598 | To Richard Jackson

    Boston March 14 1768

    Dear Sr

    I sent you a Short Letter in a Packet to Mr Pownal which I dispatched to New York a Week ago for the Packet Boat.1 I am now Sending some duplicates to Newport to go by a Ship from thence: as this Port is more than ever I knew it at this time void of Ships ready for England, I can add only a few lines as a Supplement to my former.

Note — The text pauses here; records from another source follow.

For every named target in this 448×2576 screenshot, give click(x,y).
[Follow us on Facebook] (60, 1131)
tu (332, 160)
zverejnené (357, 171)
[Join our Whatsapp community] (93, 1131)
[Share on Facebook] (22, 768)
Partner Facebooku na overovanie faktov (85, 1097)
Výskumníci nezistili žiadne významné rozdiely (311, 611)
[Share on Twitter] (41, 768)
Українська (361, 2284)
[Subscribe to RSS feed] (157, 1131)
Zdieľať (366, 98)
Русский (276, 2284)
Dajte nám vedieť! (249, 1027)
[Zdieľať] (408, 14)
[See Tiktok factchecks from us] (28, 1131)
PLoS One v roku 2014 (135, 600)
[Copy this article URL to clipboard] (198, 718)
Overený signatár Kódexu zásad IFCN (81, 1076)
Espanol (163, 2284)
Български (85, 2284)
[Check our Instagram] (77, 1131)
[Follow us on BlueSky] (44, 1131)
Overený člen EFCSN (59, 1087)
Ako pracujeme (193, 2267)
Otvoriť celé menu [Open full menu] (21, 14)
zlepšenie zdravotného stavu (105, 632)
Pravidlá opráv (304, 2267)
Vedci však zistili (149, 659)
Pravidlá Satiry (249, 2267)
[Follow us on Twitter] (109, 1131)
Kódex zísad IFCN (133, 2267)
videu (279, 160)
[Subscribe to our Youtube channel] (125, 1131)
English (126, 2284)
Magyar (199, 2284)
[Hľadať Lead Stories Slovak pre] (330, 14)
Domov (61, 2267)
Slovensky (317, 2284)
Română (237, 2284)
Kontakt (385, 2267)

    Since I wrote last the Superiour Court has opened here: upon which Occasion the Cheif Justice gave a most forcible & energetick Charge to the grand jury upon the Subject of the Libells published in the Boston Gazette. It so affected all that hear’d it, that it was Universally Concluded that the Grand Jury could not avoid finding a Bill against the Printers. They themselves thought so: for as soon as they came out of Court they sent for the Attorney General & as it seemed unanimously, directed him to prepare a Bill for that Purpose against their next meeting. But this Interval was so fully employ’d by the Faction in tampering seperately with the Persons of the Grand Jury, that when they came together again, they rejected the Bill by a Small majority, some say of only one; to the great Disappointment of all who are concerned for the Wellfare of The Province & the Authority of the Government.2

    The Cheif Justice has been much pressed to Print his charge but has hitherto declined it. However he has had the caution to reduce it immediately to Writing that he may have it in his power to Vindicate himself from the Misrepresentations which must be expected from the Writers of that infamous Paper. So it is probable that the malice of his Enemies will bring that into the Public which the Solicitations of his Friends could not Obtain. Now he has entered into this Business he will most Probably pursue it: & there is no doubt but the Writers of the Paper will give him Opportunity to revive the Subject; for it is much more Probable they will be elated with the Success than be cautioned by their Escape. And as their Crime is indictable in any County it is probable that their paper will come before another Grand Jury who will treat [it]3 as it deserves.4

    I send you a protest of Brigr Ruggles which is another Confirmation of the Integrity & Steadiness of this good Man in persevering in his Maxim that submission to great Britain is the true Interest of the Colonies.5 He ought to have some publick notice taken of him by the Great Men at home. I have just hear’d of your Fathers death:6 I can neither condole nor congratulate; for I do not think that the easy passage out of this Life which a fullness of Years procures, a Subject of the one, nor accession of riches to a Man Who already has enough, a Cause for the Offense. However if it shall enable you to change the Scene of your Life more to your mind, I shall rejoice at the Consequence. I am &c

    R. Jackson Esqr__

    L, LbC     BP, 6: 103-104.

    Possibly in handwriting of John Bernard. Minor emendations not shown. The RC was forwarded under cover of a letter to John Pownall, dated 14 Mar.7 Enclosure (not found): the protest of Timothy Ruggles, 29 Feb. 1768, printed in Boston Post-Boy and Advertiser, 14 Mar. 1768.